Stated problem:
Output these lines as a JSON list of strings, with one string per line and blank lines omitted.

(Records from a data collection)

▶

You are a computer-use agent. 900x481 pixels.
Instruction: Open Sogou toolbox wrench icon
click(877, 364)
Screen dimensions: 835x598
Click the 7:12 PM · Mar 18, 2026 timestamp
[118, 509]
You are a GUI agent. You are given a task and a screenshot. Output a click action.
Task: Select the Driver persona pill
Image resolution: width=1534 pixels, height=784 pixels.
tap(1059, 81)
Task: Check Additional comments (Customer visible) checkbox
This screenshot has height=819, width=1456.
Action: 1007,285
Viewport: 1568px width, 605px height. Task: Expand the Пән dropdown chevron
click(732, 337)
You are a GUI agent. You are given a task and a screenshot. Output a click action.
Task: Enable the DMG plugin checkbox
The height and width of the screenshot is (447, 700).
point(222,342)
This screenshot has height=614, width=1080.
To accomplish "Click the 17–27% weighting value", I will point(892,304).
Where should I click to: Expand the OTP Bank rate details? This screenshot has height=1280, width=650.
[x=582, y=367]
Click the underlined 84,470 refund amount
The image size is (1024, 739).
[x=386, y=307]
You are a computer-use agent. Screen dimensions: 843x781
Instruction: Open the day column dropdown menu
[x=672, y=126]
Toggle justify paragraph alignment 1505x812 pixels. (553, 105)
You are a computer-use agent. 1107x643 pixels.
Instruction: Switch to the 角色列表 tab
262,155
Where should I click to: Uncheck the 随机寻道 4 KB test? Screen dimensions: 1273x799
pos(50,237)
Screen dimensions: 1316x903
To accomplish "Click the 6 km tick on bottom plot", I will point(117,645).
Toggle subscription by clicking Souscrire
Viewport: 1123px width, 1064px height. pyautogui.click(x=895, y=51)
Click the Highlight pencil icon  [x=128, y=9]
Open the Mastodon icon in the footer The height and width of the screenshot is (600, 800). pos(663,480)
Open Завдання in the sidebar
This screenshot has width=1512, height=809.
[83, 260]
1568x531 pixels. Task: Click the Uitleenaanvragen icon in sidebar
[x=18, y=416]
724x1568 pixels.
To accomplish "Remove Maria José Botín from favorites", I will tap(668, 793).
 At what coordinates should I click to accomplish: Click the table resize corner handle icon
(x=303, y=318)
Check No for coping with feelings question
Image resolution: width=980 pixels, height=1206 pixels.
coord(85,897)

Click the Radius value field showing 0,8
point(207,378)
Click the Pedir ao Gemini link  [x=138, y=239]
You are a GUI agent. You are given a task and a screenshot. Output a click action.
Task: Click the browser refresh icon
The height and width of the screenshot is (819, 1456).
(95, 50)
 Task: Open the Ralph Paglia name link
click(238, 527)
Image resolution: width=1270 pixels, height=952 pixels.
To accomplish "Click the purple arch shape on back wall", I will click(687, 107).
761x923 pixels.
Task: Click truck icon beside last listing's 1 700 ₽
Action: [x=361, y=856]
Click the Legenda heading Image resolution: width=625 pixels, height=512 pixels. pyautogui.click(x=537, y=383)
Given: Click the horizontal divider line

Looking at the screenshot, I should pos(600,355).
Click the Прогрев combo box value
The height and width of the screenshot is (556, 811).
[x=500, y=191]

◀

Solution to the exercise:
[
  "You are a computer-use agent. 900x481 pixels.",
  "Instruction: Open Sogou toolbox wrench icon",
  "click(877, 364)",
  "Screen dimensions: 835x598",
  "Click the 7:12 PM · Mar 18, 2026 timestamp",
  "[118, 509]",
  "You are a GUI agent. You are given a task and a screenshot. Output a click action.",
  "Task: Select the Driver persona pill",
  "Image resolution: width=1534 pixels, height=784 pixels.",
  "tap(1059, 81)",
  "Task: Check Additional comments (Customer visible) checkbox",
  "This screenshot has height=819, width=1456.",
  "Action: 1007,285",
  "Viewport: 1568px width, 605px height. Task: Expand the Пән dropdown chevron",
  "click(732, 337)",
  "You are a GUI agent. You are given a task and a screenshot. Output a click action.",
  "Task: Enable the DMG plugin checkbox",
  "The height and width of the screenshot is (447, 700).",
  "point(222,342)",
  "This screenshot has height=614, width=1080.",
  "To accomplish \"Click the 17–27% weighting value\", I will point(892,304).",
  "Where should I click to: Expand the OTP Bank rate details? This screenshot has height=1280, width=650.",
  "[x=582, y=367]",
  "Click the underlined 84,470 refund amount",
  "The image size is (1024, 739).",
  "[x=386, y=307]",
  "You are a computer-use agent. Screen dimensions: 843x781",
  "Instruction: Open the day column dropdown menu",
  "[x=672, y=126]",
  "Toggle justify paragraph alignment 1505x812 pixels. (553, 105)",
  "You are a computer-use agent. 1107x643 pixels.",
  "Instruction: Switch to the 角色列表 tab",
  "262,155",
  "Where should I click to: Uncheck the 随机寻道 4 KB test? Screen dimensions: 1273x799",
  "pos(50,237)",
  "Screen dimensions: 1316x903",
  "To accomplish \"Click the 6 km tick on bottom plot\", I will point(117,645).",
  "Toggle subscription by clicking Souscrire",
  "Viewport: 1123px width, 1064px height. pyautogui.click(x=895, y=51)",
  "Click the Highlight pencil icon  [x=128, y=9]",
  "Open the Mastodon icon in the footer The height and width of the screenshot is (600, 800). pos(663,480)",
  "Open Завдання in the sidebar",
  "This screenshot has width=1512, height=809.",
  "[83, 260]",
  "1568x531 pixels. Task: Click the Uitleenaanvragen icon in sidebar",
  "[x=18, y=416]",
  "724x1568 pixels.",
  "To accomplish \"Remove Maria José Botín from favorites\", I will tap(668, 793).",
  " At what coordinates should I click to accomplish: Click the table resize corner handle icon",
  "(x=303, y=318)",
  "Check No for coping with feelings question",
  "Image resolution: width=980 pixels, height=1206 pixels.",
  "coord(85,897)",
  "Click the Radius value field showing 0,8",
  "point(207,378)",
  "Click the Pedir ao Gemini link  [x=138, y=239]",
  "You are a GUI agent. You are given a task and a screenshot. Output a click action.",
  "Task: Click the browser refresh icon",
  "The height and width of the screenshot is (819, 1456).",
  "(95, 50)",
  " Task: Open the Ralph Paglia name link",
  "click(238, 527)",
  "Image resolution: width=1270 pixels, height=952 pixels.",
  "To accomplish \"Click the purple arch shape on back wall\", I will click(687, 107).",
  "761x923 pixels.",
  "Task: Click truck icon beside last listing's 1 700 ₽",
  "Action: [x=361, y=856]",
  "Click the Legenda heading Image resolution: width=625 pixels, height=512 pixels. pyautogui.click(x=537, y=383)",
  "Given: Click the horizontal divider line",
  "Looking at the screenshot, I should pos(600,355).",
  "Click the Прогрев combo box value",
  "The height and width of the screenshot is (556, 811).",
  "[x=500, y=191]"
]